DESIGN OF AN INDIVIDUALIZED FIXED-DOSE CLINICAL-TRIAL TO TEST THE ANTIEPILEPTIC EFFICACY OF A PLASMA FLUNARIZINE CONCENTRATION

Flunarizine (FLN) is a potential antiepileptic drug whose pharmacokinetic properties include a long half-life (2-7 weeks) and high interpatient variability in volume of distribution and clearance. The National Institutes of Health (NIH) is sponsoring a randomized, double-masked, multicenter, parallel-group, placebo-controlled clinical trial to demonstrate the antiepileptic activity of FLN. The design is based on the premise that plasma concentrations are more strongly related to drug response than are doses. For each patient, an estimate of the concentration-time curve following a single dose of FLN is used to determine a loading dose and maintenance dosage targeted at a specified plasma FLN concentration.

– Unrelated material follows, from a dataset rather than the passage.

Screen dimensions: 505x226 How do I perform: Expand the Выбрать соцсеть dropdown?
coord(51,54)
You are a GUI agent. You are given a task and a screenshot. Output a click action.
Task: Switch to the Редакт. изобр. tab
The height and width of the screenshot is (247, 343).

After an inpatient, drug-loading period, the fixed maintenance dosage (of FLN or placebo) is prescribed for the entire 24-week outpatient treatment period unless a change is required for medical reasons. ff the target concentration is well chosen and approximately achieved, this design has several potential advantages: (a) A fixed-dose design is simpler and less subject to bias than a design involving dosage adjustments; (b) the drug-loading period reduces from several weeks or months to 1 week the time required to achieve the target plasma FLN concentration; (c) compared with a design in which each patient receives the same dose, the decreased variability in FLN concentrations should result in fewer patients receiving subtherapeutic doses and fewer patients requiring dose reductions, as well as increased power to detect treatment effects in a population where such effects are generally small.